TASK INSTRUCTIONS: With "computer" as the search word, show every line of the material that has it.

THE INPUT:
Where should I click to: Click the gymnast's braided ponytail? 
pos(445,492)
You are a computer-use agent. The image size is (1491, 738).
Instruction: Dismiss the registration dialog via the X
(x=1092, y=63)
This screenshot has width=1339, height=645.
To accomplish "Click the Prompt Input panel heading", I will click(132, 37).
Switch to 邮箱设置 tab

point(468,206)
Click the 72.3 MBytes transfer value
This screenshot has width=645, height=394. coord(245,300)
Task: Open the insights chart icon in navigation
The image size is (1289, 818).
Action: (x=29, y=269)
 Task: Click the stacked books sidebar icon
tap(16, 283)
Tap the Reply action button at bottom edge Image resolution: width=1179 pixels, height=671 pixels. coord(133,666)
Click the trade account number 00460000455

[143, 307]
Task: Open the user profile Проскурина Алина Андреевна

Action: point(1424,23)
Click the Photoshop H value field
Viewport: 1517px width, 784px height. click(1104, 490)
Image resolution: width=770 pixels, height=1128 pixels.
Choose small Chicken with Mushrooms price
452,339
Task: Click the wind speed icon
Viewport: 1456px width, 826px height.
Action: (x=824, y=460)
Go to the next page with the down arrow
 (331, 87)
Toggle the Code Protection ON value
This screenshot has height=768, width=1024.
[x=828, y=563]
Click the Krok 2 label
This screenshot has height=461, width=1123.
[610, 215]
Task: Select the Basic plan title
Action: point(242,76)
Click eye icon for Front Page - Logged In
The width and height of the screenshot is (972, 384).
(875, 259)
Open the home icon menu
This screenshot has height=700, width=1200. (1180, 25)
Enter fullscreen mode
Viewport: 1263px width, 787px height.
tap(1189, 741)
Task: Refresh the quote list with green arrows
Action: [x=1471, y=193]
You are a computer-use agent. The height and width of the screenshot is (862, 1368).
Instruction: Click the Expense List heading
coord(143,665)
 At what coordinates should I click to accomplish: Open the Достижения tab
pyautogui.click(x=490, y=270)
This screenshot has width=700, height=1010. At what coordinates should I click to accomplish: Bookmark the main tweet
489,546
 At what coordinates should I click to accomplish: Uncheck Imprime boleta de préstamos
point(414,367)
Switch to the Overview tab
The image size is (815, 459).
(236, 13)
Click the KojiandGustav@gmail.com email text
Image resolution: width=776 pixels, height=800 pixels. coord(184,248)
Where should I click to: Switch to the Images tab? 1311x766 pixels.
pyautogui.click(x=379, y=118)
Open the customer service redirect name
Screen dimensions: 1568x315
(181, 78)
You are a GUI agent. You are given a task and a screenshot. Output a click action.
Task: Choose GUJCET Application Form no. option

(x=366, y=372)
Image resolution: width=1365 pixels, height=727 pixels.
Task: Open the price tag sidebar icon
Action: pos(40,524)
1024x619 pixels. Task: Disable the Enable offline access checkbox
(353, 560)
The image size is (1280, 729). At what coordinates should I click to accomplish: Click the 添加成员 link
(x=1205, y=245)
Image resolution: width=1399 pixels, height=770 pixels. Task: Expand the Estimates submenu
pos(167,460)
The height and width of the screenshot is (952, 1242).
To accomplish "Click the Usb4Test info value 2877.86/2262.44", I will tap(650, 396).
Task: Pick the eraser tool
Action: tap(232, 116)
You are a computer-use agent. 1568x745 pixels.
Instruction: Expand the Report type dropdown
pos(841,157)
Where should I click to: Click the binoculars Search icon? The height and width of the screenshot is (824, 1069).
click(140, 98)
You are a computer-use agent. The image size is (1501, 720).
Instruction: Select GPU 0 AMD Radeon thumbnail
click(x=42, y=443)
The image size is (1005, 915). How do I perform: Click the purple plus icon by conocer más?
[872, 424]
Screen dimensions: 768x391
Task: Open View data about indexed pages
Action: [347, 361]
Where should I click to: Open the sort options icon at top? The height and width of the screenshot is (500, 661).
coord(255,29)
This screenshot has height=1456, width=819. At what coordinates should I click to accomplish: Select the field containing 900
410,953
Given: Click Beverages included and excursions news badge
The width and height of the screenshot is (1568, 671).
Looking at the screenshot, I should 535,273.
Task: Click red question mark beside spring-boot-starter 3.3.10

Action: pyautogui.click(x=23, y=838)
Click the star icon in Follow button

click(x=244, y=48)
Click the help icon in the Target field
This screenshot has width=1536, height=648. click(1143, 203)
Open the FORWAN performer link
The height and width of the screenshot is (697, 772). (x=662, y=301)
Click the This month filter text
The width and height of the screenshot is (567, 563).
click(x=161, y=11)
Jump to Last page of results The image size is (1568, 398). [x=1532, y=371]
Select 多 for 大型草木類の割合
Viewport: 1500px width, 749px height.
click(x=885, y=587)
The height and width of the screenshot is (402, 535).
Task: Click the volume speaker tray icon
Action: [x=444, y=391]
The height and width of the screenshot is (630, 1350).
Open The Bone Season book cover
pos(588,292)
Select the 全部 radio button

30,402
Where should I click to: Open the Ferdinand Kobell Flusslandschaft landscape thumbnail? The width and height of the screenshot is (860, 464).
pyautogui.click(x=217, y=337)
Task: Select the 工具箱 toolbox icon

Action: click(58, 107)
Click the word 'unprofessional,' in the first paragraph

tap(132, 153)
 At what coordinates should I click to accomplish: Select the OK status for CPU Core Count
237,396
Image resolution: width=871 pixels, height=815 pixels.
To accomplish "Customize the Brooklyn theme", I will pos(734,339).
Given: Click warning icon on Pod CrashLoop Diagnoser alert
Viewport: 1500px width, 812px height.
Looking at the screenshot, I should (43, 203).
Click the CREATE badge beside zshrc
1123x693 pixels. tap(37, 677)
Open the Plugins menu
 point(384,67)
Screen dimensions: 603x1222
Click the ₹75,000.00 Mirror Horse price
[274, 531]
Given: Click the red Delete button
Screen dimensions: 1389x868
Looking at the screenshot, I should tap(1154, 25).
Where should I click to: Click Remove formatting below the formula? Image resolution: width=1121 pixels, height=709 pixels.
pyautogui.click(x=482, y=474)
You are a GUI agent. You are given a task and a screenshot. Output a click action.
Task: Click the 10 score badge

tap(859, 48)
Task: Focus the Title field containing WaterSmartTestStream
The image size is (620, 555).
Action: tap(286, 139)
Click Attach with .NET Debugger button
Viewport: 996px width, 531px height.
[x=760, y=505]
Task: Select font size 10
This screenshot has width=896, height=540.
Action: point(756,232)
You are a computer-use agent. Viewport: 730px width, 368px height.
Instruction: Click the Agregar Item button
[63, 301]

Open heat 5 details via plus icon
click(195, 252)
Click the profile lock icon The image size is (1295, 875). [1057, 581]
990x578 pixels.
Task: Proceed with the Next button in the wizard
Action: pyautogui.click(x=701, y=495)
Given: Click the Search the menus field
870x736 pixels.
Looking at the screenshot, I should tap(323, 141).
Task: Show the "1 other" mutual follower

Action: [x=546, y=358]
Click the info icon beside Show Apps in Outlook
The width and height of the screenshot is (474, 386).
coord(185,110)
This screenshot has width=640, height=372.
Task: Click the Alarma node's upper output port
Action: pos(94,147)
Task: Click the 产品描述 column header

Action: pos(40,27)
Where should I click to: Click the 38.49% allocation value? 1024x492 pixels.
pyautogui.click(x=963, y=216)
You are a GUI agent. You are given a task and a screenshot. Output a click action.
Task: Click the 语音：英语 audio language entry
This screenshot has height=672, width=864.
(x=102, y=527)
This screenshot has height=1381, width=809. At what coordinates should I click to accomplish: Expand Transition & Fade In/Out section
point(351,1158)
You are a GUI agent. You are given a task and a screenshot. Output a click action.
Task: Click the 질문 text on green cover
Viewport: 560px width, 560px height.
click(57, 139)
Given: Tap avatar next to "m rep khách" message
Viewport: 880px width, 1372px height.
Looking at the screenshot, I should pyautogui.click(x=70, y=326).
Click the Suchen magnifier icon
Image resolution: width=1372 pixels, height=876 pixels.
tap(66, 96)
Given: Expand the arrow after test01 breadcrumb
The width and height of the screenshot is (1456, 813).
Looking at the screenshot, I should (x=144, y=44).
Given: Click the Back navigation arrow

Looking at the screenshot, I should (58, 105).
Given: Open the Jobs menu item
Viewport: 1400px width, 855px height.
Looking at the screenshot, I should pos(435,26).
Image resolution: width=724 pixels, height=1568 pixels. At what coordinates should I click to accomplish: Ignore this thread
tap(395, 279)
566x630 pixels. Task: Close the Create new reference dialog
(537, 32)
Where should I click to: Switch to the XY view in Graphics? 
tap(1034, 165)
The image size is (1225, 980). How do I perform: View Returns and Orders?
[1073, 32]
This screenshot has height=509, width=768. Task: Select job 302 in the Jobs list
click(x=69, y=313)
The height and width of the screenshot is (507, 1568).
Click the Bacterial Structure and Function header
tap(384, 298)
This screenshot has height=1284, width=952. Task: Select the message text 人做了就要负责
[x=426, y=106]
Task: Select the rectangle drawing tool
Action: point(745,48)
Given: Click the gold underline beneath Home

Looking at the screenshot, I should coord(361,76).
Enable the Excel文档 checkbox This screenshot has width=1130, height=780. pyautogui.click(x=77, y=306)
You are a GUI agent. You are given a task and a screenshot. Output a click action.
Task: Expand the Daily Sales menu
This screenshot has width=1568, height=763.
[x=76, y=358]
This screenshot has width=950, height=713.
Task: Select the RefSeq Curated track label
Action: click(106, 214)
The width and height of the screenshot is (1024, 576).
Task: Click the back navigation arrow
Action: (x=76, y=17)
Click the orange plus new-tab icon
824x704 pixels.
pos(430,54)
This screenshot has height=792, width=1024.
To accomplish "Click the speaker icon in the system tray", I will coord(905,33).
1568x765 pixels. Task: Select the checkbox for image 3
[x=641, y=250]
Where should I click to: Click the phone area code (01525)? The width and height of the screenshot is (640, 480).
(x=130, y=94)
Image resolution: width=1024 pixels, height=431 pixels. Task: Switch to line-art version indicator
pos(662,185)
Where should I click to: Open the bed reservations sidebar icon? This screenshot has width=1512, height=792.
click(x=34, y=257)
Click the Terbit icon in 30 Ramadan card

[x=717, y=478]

COMPLETED EXERCISE:
You are a computer-use agent. The image size is (1491, 738).
You are a computer-use agent. The height and width of the screenshot is (862, 1368).
You are a computer-use agent. 1568x745 pixels.
You are a computer-use agent. The image size is (1501, 720).
You are a computer-use agent. Viewport: 730px width, 368px height.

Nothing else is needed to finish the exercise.